Over at the Italian grocery, Pennsylvania Macaroni co-owner Rick Sunseri says that because everyone is rushing to the big-named grocery stores and growing weary of the long lines, they’ve been OK. “We have plenty of our specialty food, which for Italians is just food,” he says with a smile. “But we have plenty of water and necessities and no panic buying. It was slow Tuesday and Wednesday, slower than usual, but it picked up today.”

Pittsburgh, at the moment, is a flurry of contradictions. There are people still out and about — not at the normal clip, but not in complete withdrawal. Shelves are not empty in several CVS and dollar stores, but they’re wiped out at Whole Foods and Costco. Schools were still open Friday afternoon, until Gov. Tom Wolf announced a 10-day closure, with some districts announcing longer closures.
Everyone you talk to points to Allegheny County chief executive Rich Fitzgerald for pulling the local civic, healthcare, labor, foundation, and business leaders together Thursday afternoon to offer a calm, coordinated plan going forward.
By Saturday morning, Fitzgerald confirmed the first case of the virus was reported in Allegheny County.
“That is what we do around here, our civic leaders in medicine, business, labor, and foundations all pull our expertise and abilities together, because we are all in this together, and you see that reflected in people everywhere here,” Fitzgerald says.
Fitzgerald is not wrong. Despite facing financial peril, Coen is also pulling the local businesses together in the Strip to accumulate, store, and distribute food and necessities to elderly and sheltered people in the area.

He is the quintessential American Everyman. Ordinary only to the unobservant, his common traits are generosity, pride in community, volunteerism, and knowing everyone by name.

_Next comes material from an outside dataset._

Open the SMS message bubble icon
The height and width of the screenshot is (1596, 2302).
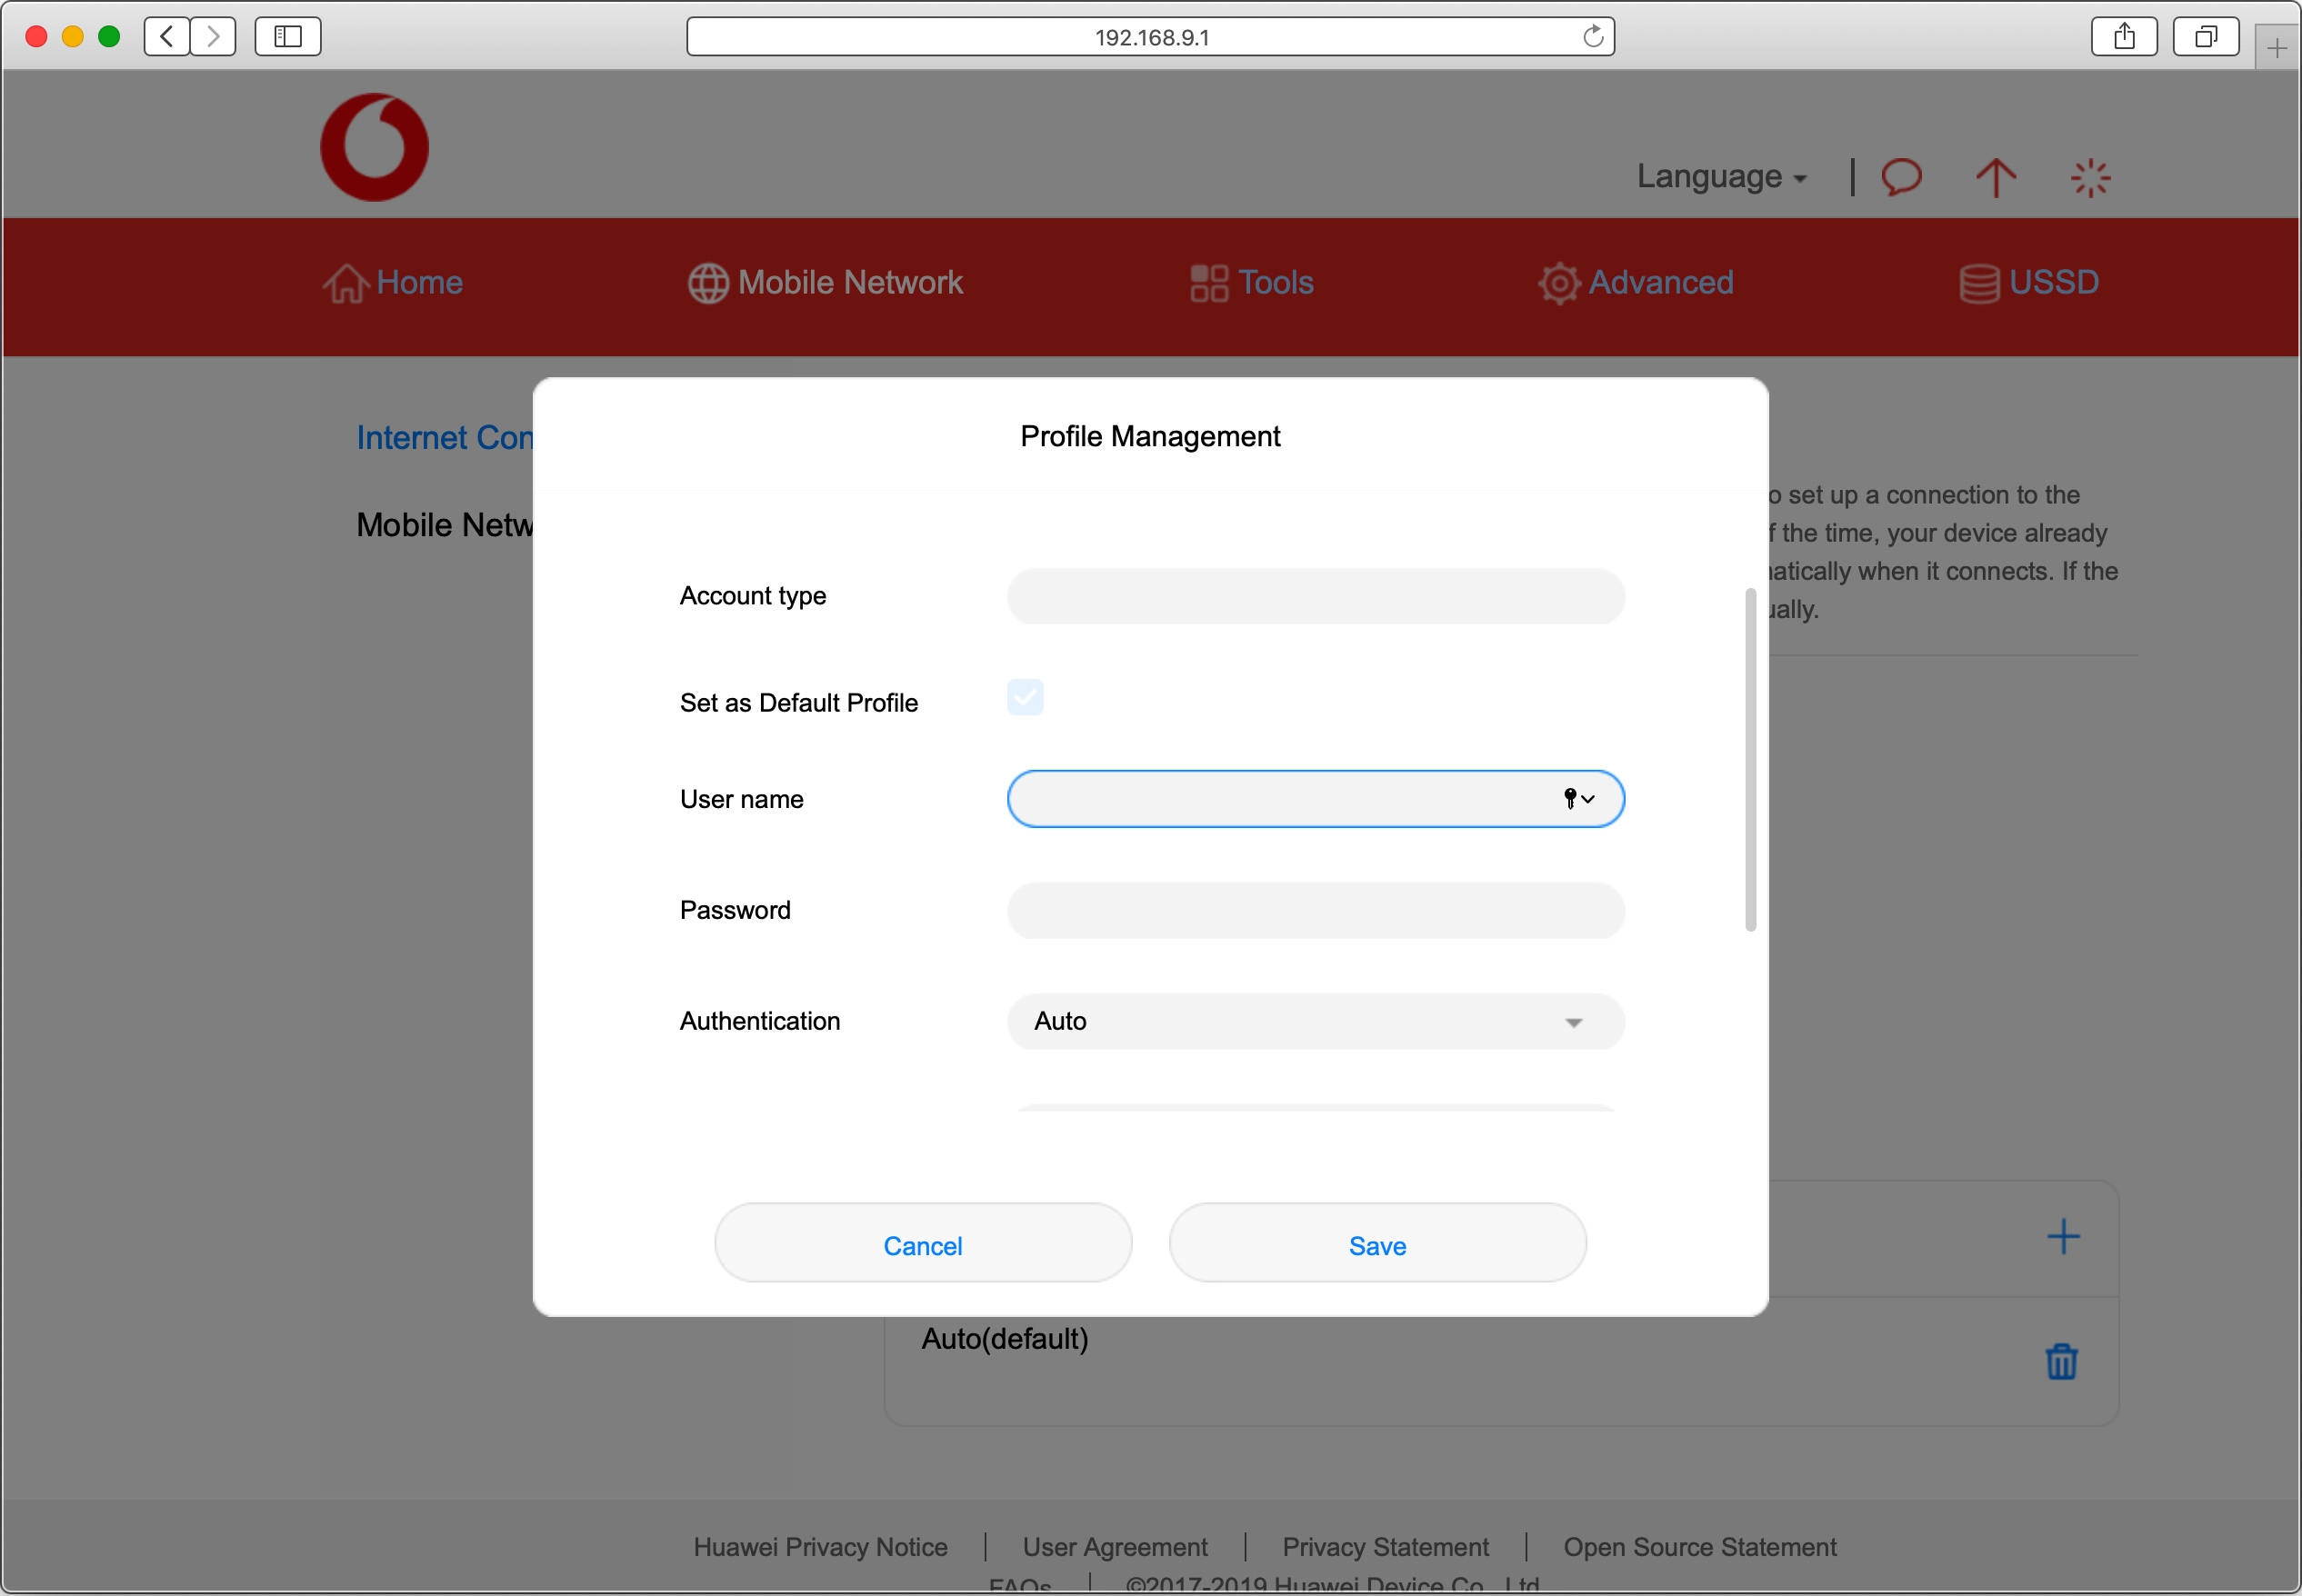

There are thousands of different Jimmy Yinzers in thousands of different cities and towns and villages across this country. They are the ones who are going to feel the hurt the most, and they are also going to be the first to rise up and help others.
He says what happened is no one’s fault, and he admits the crisis is going to get worse before it gets better. “Whatever this looks like on the other side, we will prevail,” he says. “That’s not just here, that is in most places in America.”